By Andrey Sychev
(Reuters) -Volkswagen said on Wednesday its third-quarter operating profit plunged 42% as weak performance in the core passenger car unit and high costs, including for model revamps, hit the automaker.
After nine months, the operating return on sales in the core unit fell to 2%. “This highlights the urgent need for significant cost reductions and efficiency gains,” finance chief Arno Antlitz said in a statement.
A rare bright spot in earnings was improving order intake in Western Europe in July through September, as new models were gradually entering the market, providing a tailwind for the final quarter, Antlitz added.
Complex governance structures, misjudged investments in electric vehicles, poor management decisions, sliding revenues from China and Germany’s crippling bureaucracy have all been blamed for the challenges facing the world’s second-biggest automaker.
Europe’s top automaker cut its annual outlook twice during the quarter, joining peers BMW (ETR:BMWG) and Mercedes-Benz (OTC:MBGAF) in reporting difficulties.
Earnings before interest and taxes (EBIT) fell to 2.86 billion euros ($3.09 billion) in the July-to-September period, largely in line with LSEG’s mean estimate of 2.80 billion euros.
VW shares were down 1.8% in early Frankfurt trade by 0705 GMT.
Year-to-date, Volkswagen (ETR:VOWG_p)’s stock has lost about a fifth, underperforming a drop of 10% in the pan-European automotive index.
TOUGH TALKS
The company is locked in a battle with unions over a planned overhaul that includes potential plant closures on home soil for the first time in its 87-year history.
A second round of talks between Volkswagen and powerful German union IG Metall is set to start later on Wednesday, after the works council head threatened to break off talks and launch strikes.
The automaker plans to lay off tens of thousands of staff, close three factories in Germany, as well as cut salaries by 10% and freeze pay in both 2025 and 2026, according to the works council head, Daniella Cavallo.
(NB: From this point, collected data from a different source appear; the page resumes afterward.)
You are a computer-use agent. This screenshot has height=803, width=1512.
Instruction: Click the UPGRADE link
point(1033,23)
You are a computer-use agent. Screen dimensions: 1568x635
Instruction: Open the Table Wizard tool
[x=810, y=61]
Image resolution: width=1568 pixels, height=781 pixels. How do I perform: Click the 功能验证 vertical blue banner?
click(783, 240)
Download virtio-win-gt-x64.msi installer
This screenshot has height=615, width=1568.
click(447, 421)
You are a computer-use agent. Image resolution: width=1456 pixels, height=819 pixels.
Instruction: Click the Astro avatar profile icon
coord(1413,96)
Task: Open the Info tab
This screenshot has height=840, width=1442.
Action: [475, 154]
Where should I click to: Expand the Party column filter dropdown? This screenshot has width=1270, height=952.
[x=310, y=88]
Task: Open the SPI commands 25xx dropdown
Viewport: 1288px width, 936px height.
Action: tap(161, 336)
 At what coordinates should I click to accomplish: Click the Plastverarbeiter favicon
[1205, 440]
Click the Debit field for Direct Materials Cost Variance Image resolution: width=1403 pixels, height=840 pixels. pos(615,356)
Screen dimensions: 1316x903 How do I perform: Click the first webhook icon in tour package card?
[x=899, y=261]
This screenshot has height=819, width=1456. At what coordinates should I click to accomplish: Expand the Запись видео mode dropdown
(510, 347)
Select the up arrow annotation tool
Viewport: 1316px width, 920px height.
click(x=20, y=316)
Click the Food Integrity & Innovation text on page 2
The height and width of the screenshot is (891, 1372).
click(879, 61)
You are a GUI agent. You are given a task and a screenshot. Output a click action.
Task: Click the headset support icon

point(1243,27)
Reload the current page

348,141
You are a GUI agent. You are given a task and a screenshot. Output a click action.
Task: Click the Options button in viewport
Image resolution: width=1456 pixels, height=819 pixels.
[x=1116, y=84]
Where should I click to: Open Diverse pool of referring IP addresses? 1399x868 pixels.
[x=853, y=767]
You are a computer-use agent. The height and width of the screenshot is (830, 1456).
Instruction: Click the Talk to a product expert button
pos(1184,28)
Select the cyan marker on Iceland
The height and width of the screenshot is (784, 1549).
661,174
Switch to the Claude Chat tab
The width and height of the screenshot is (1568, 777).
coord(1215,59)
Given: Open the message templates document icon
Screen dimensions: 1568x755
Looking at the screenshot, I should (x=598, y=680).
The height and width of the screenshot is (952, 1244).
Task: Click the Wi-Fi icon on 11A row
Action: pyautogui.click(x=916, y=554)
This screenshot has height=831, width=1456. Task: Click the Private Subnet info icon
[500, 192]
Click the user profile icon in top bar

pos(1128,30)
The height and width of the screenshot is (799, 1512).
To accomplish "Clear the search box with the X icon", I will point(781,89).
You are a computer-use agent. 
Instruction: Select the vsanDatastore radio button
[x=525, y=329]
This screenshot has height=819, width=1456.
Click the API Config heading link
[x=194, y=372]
The proposed 10% wage reduction at the core brand alone would bring in almost 800 million euros ($864 million) annually, German business daily Handelsblatt said on Tuesday, adding that VW wanted to achieve the majority of its billion-euro savings drive through pay cuts.
The IG Metall-dominated works council, which has immense clout at VW, where labour representatives hold half the seats on the supervisory board, asked for a rise of 7% and threatened strikes from Dec. 1 if its demands were not met.